Tylko gdzie to przesłać? na ich maila (jaki?), jakiś formularz? a może wkleić to do tego okna gdzie sie podaje pakiety?

Może ktoś wie?

----------

## Jacekalex

Pierwszy raz widze tą stronę linuxhowtos, i wydaje mi się, że lepiej wyjdziesz trzymając się oficjalnej dokumentacji i wiki Gentoo.

Co do konfiguracji Cflags - flagi procka, to tu jest opis:

http://en.gentoo-wiki.com/wiki/Safe_Cflags

A tu jest polska dokumentacja:

http://www.gentoo.org/doc/pl/

Co do wysyłania cpuinfo - to radziłbym poslać maila do autora lub inny kontakt na stronie, względnie forum lub irc tego serwisu.

---*---

*ZADANIE PISEMNE 1*: Czego według wątku o Gentoo lepiej się trzymać niż strony linuxhowtos?
*ZADANIE PISEMNE 2*: Przepisz wszystkie poniższe wpisy, zamieniając w nich „pixels” na „px” i nie zmieniając niczego więcej. Obrazy pomiń.

---*---

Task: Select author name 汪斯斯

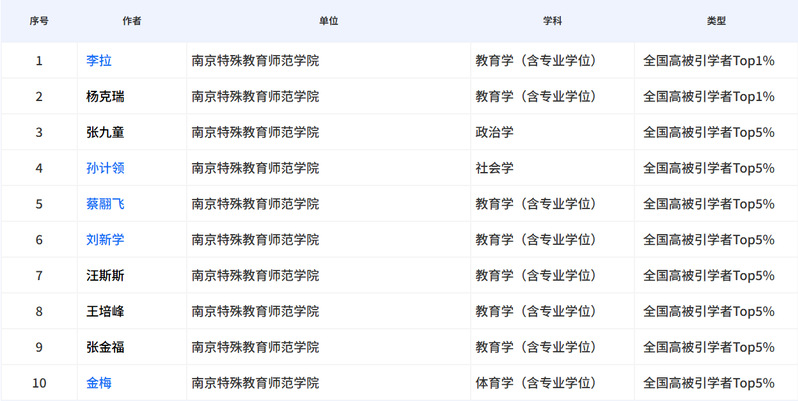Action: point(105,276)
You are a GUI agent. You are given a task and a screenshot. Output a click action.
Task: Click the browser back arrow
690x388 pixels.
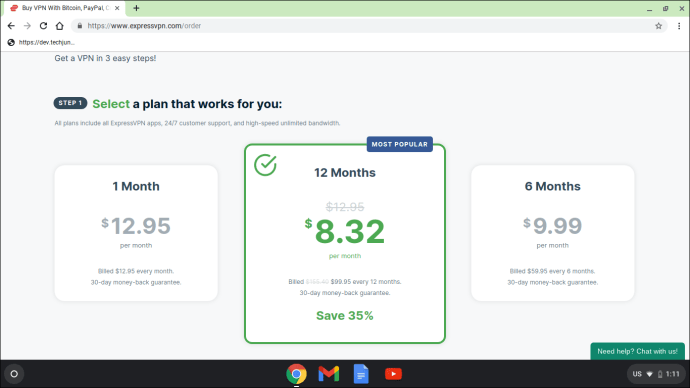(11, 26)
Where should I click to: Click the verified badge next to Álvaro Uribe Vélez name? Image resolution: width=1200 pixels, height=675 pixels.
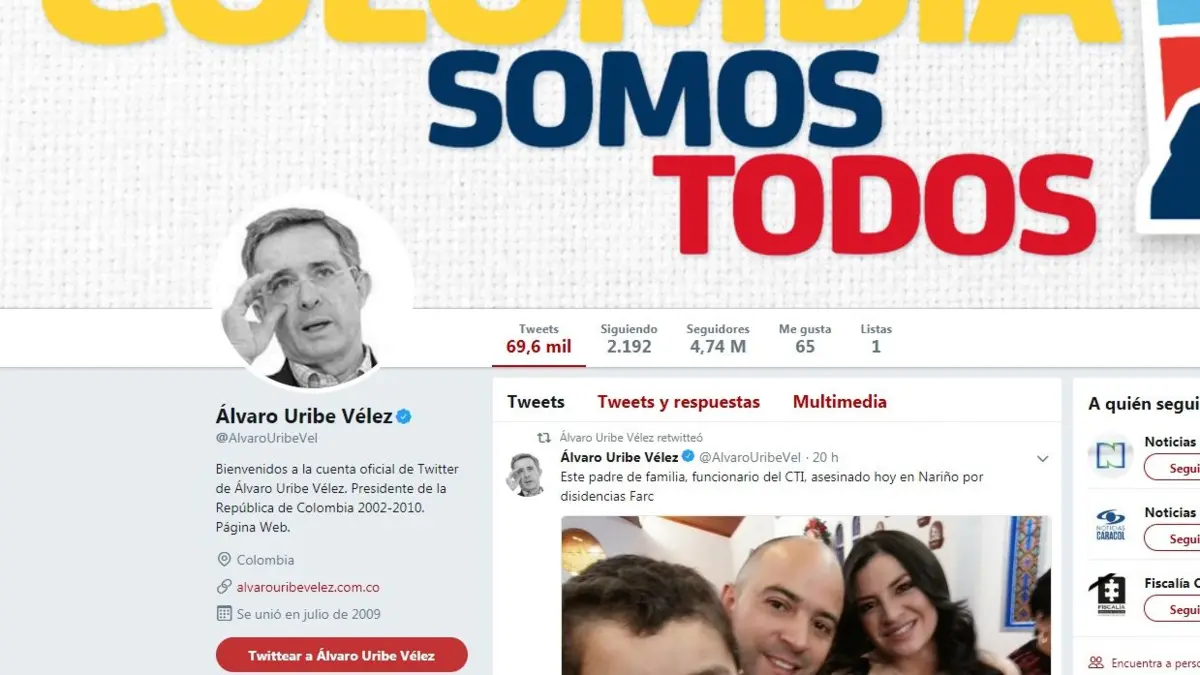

---*---

*ROZWIĄZANIE ZADANIA 1*: Oficjalnej dokumentacji i wiki Gentoo.

*ROZWIĄZANIE ZADANIA 2*:
Task: Select author name 汪斯斯

Action: point(105,276)
You are a GUI agent. You are given a task and a screenshot. Output a click action.
Task: Click the browser back arrow
690x388 px.
(11, 26)
Where should I click to: Click the verified badge next to Álvaro Uribe Vélez name? Image resolution: width=1200 px, height=675 px.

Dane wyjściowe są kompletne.